OBJECTIVES: To evaluate patients' quality of life after receiving intratympanic gentamicin as treatment for Ménière's disease.

DESIGN: Retrospective study using the Glasgow benefit inventory scale (GBI) questionnaire.

PARTICIPANTS: Patients diagnosed with Ménière's disease, according to the American Academy of Otolaryngology-Head and Neck Surgery (AAO-HNS) diagnostic criteria (refractory to medical management), who were treated with intratympanic gentamicin injection.

MATERIALS AND METHODS: This retrospective study included all patients diagnosed with Ménière's disease (according to AAO-HNS criteria; refractory to medical management) undergoing gentamicin labyrinthectomy in our unit over the preceding three years. Other causes of hearing loss were ruled out as all patients underwent magnetic resonance imaging, electronystagmography and sway magnetometry. Patients underwent gentamicin infiltration at a concentration of 2 ml of 30 mg/ml and were reviewed six weeks later and received a repeat injection if no benefit was evident. Six months after their last follow up, they were sent a GBI questionnaire.

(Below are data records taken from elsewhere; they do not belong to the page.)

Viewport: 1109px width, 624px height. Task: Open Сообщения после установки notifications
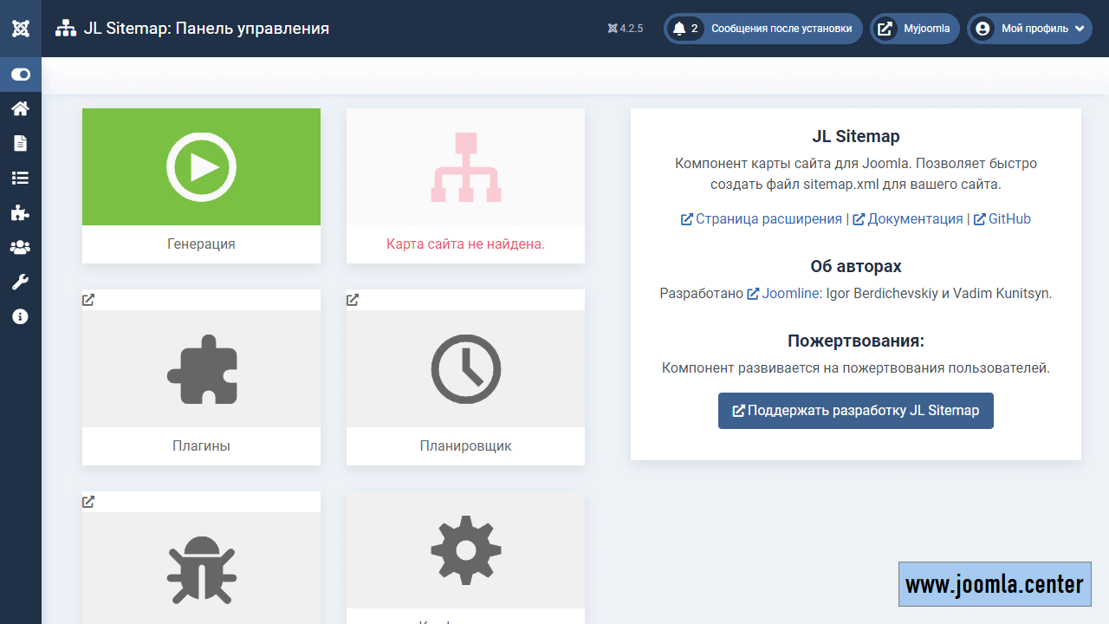coord(762,29)
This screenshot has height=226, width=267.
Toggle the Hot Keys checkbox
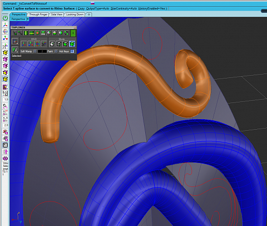[x=72, y=51]
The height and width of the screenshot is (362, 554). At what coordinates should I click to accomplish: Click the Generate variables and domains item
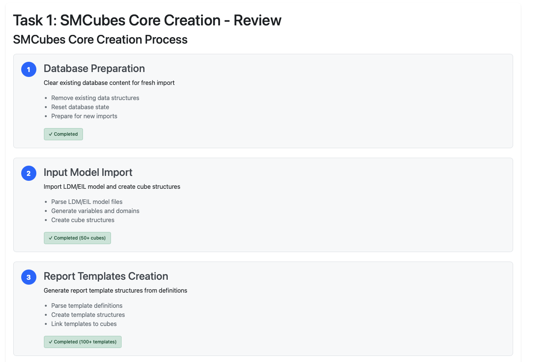coord(95,211)
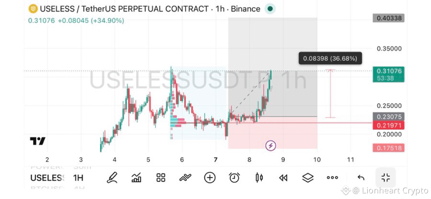Select the drawing pen tool
The height and width of the screenshot is (199, 431).
[112, 178]
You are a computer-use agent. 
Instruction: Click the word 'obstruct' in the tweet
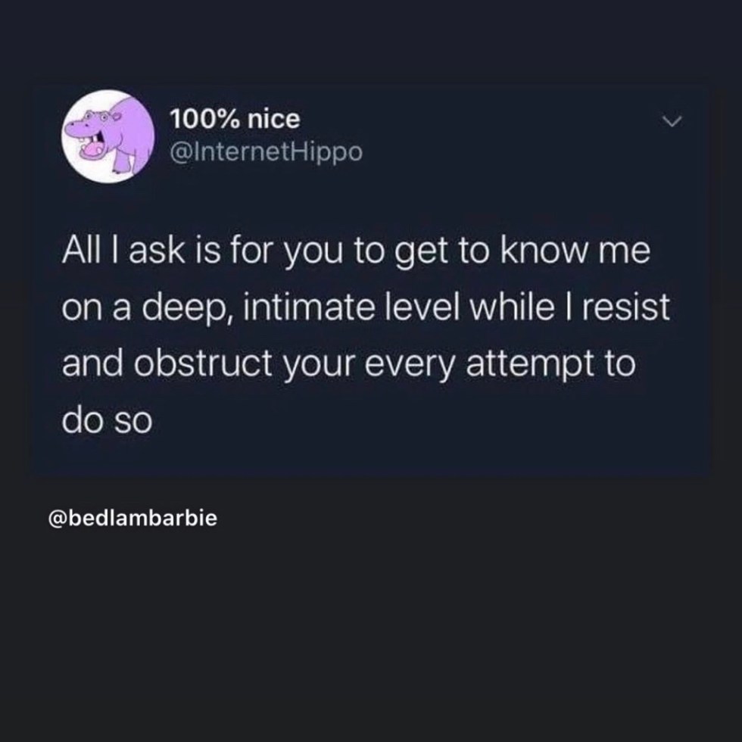coord(204,363)
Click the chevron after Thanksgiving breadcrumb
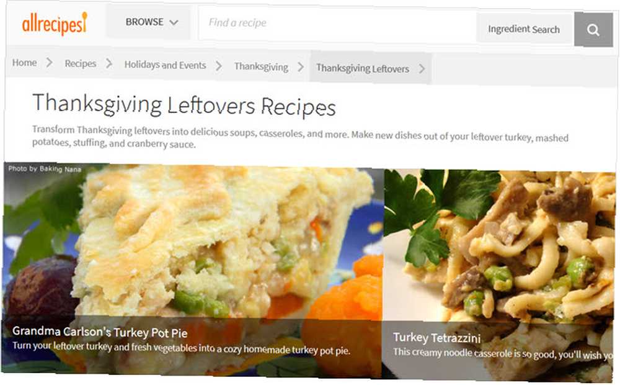This screenshot has height=385, width=620. 301,66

Twenty-one questionnaires were posted, and the response rate was 81 per cent.

RESULTS: As per the responses received, the total benefit of intratympanic gentamicin injection was found to be +30.3. The three components of GBI were analysed separately; it was found that general benefit was greatest (+33.3), followed by physical benefit (+28.1) and social benefit (+21.6).

CONCLUSION: This study suggests that gentamicin definitely improves quality of life in patients with Ménière's disease and should be the first line of treatment if medical management fails.